Friday, August 23, 2013

Paddling Children is Contrary to Catholic Values: Catholics Can Help Wipe Out Corporal Punishment in the Public Schools

To strike a child in any way, to make him kneel in a painful position, to pull his ears, and other similar punishments must be absolutely avoided.
                                                                   Saint John Bosco (1815-1888)

Sister Mary Stigmata (The Penguin)
The Blues Brothers (1980)
Almost everyone is familiar with the stereotype of the Catholic nun who wields a ruler in the classroom, banging kids on the hand for the slightest infraction.  Who can forget Sister Mary Stigmata ("The Penguin"), whopping Jake and Elwood Blues with a rattan stick in the Blues Brothers?

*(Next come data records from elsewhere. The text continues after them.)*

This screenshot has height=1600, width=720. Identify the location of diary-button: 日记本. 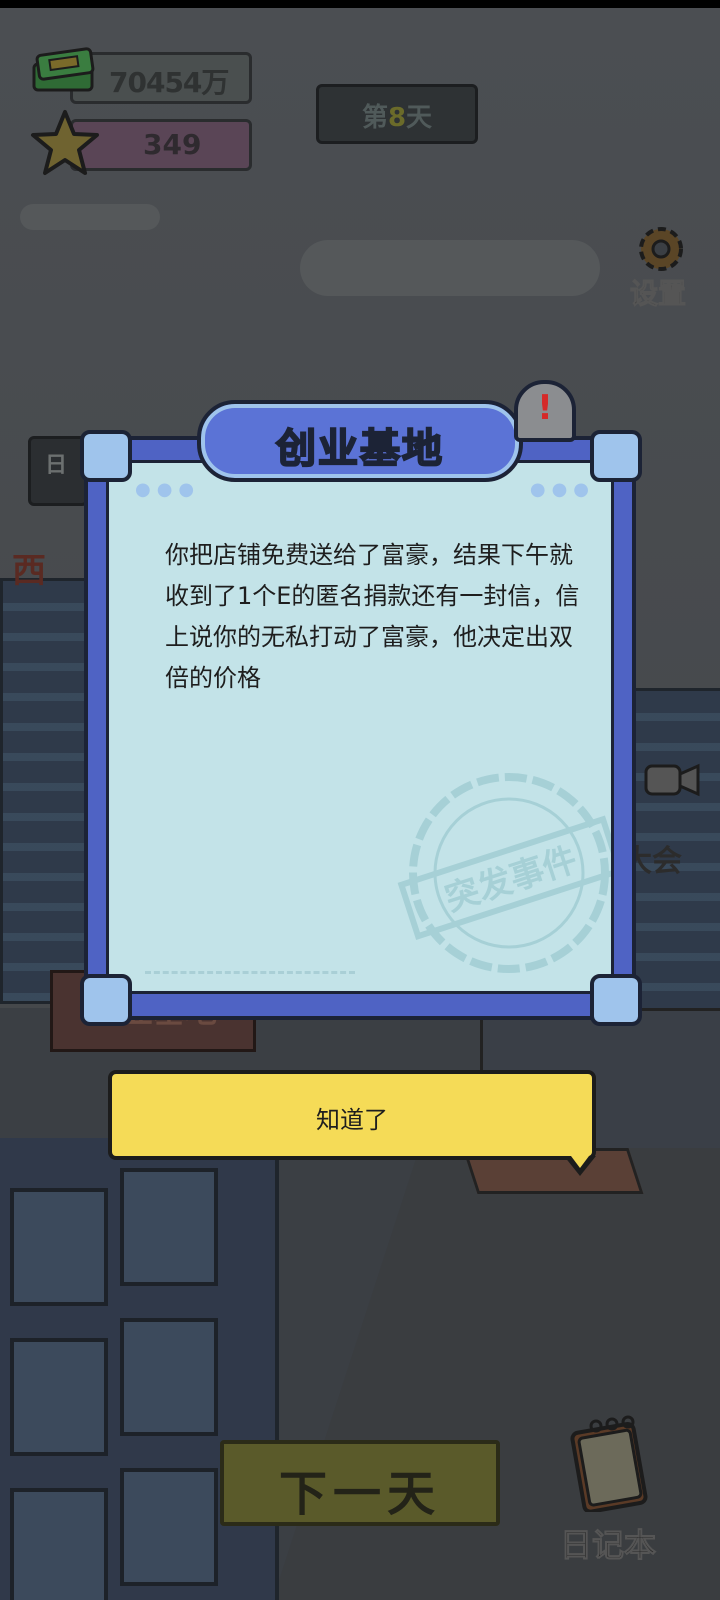
(608, 1492).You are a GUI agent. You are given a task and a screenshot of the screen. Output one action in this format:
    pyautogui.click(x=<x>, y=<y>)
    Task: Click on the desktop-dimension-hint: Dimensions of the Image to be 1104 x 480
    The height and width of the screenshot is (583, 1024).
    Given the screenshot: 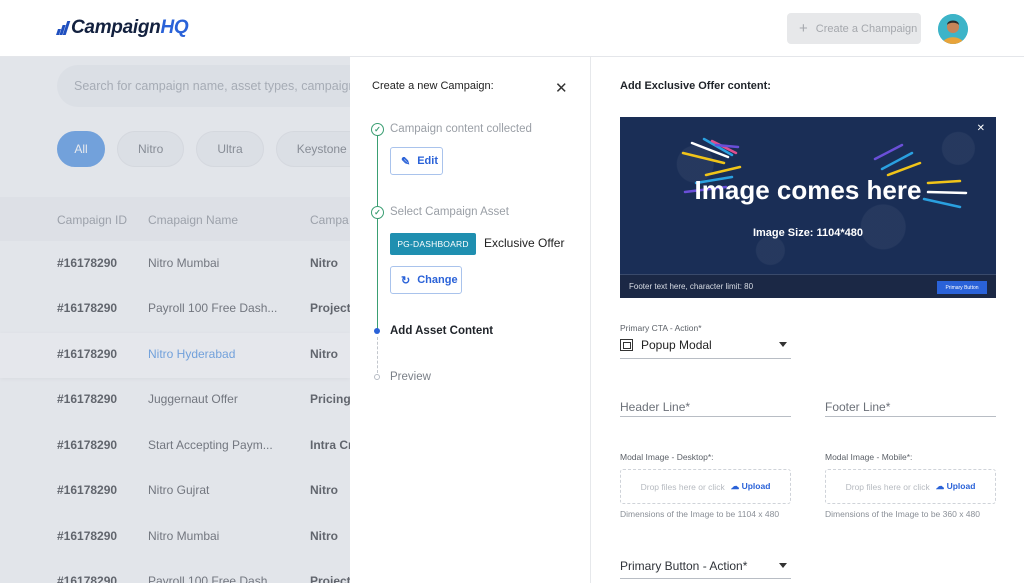 What is the action you would take?
    pyautogui.click(x=700, y=514)
    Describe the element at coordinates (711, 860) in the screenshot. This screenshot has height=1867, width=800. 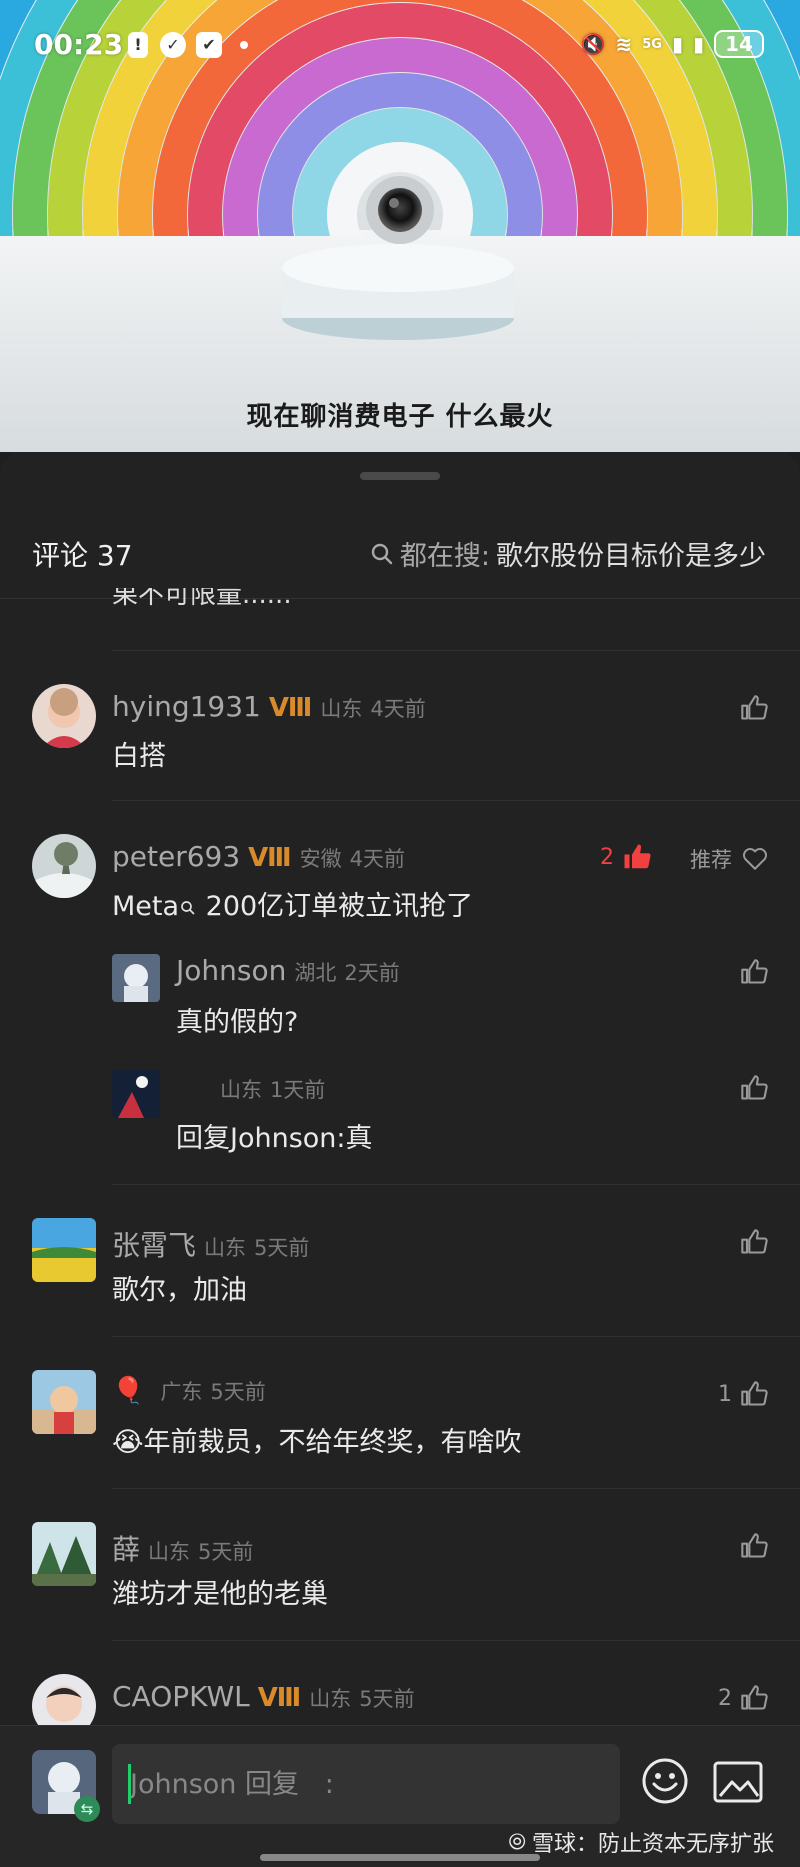
I see `recommend-label: 推荐` at that location.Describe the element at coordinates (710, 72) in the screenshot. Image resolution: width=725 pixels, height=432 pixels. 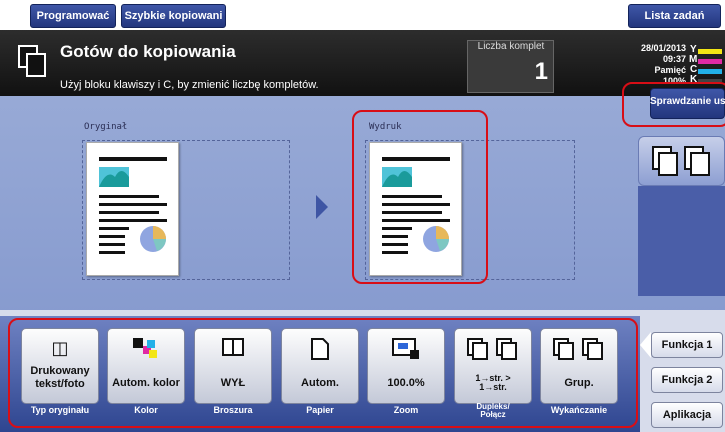
I see `toner-c-bar` at that location. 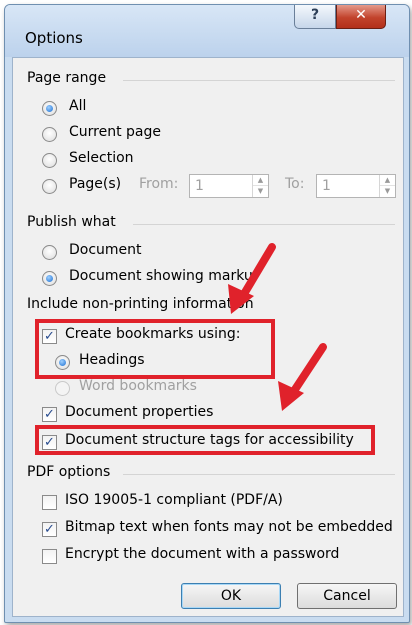 I want to click on annotation-arrows, so click(x=278, y=327).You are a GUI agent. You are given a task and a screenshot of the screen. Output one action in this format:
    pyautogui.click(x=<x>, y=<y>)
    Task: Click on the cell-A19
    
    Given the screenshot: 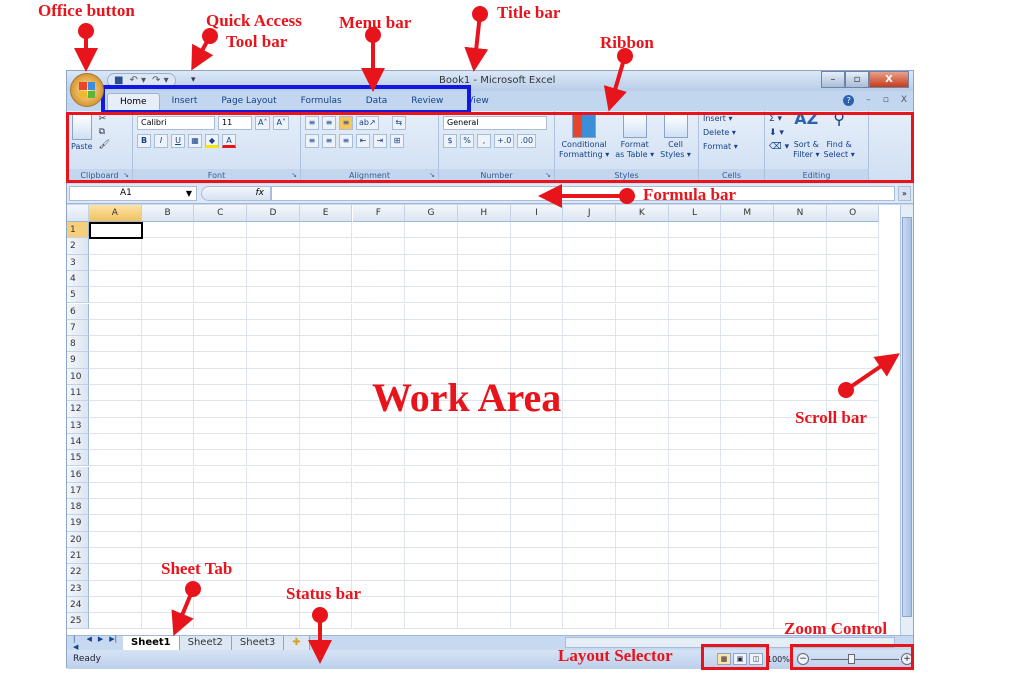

But Catholic schools have stopped beating the kids.  According to the Center for Effective Discipline, an aggressive opponent of corporal punishment, not a single Catholic diocese permits corporal punishment in diocesan schools. 

Catholic schools did not stop administering corporal punishment due to a change in Catholic doctrine. In fact, corporal punishment is not even mentioned in the Catechism.  Rather we have come to a more Christ-like understanding of the dignity of a child and the obligation of adults to protect them from harm. Most Catholics would agree with Archbishop Gregory Aymond of New Orleans, who spoke out forcefully against corporal punishment in 2011. "I do not believe the teachings of the Catholic Church as we interpret them in 2011 condone corporal punishment," Archbishop Aymond remarked.  "It's hard for me to imagine in any way, shape or form, Jesus using a paddle."

Unfortunately, however, kids are still being beaten in some of he public schools.  Although 31 states have abolished corporal punishment in the schools, 19 states still allow it.  Thirteen of these 19 states are in the South. In fact, according to the Center for Effective Discipline, 75 percent of all school-based corporal punishment takes place in just five Southern states: Alabama, Arkansas, Georgia, Mississippi, and Texas.

Red states still permit corporal punishment in schools.

Catholics can help abolish school-based corporal punishment in states where it is still permitted.  Let's support school boards that abolish corporal punishment as a matter of local policy, something urban school boards are increasingly willing to do. Let's let our state legislators know that we support a state law abolishing corporal punishment in schools.  And let's support federal legislation to ban corporal punishment in schools.

Congresswoman Carolyn McCarthy of New York introduced legislation to abolish corporal punishment in schools during the last Congressional session, but the bill died in Committee.  I am going to contact Representative McCarthy and urge her to reintroduce the bill. I encourage you to do the same.


Richard Fossey & Robert Slater (2012). “The only thing I wanna hear out of you is nothing!” Is it time for federal legislation to ban corporal punishment in the schools? Teachers College Record, ID Number: 17008.

Christopher B. Goodson & Richard Fossey (2012). Corporal punishment is on the wane in Southern schools: Encouraging evidence from Florida, North Carolina and Texas. Teachers College Record, ID Number: 16940.

Stephanie Phillips & Richard Fossey(2012). Retiring the paddle: Local school boards wipe out corporal punishment in urban Texas. Teachers College Record Online, ID Number 16745.

Dr. Gregory Popcak. Catholic Bishops Weigh in on Corporal Punishment. blog site. July 9, 2013.  Accessible at:

Note: Dr. Gregory's blog posting on Catholicism and corporal punishment is excellent. I obtained the quote from Saint John Bosco and Archbishop Aymond from Dr. Popcak's blog.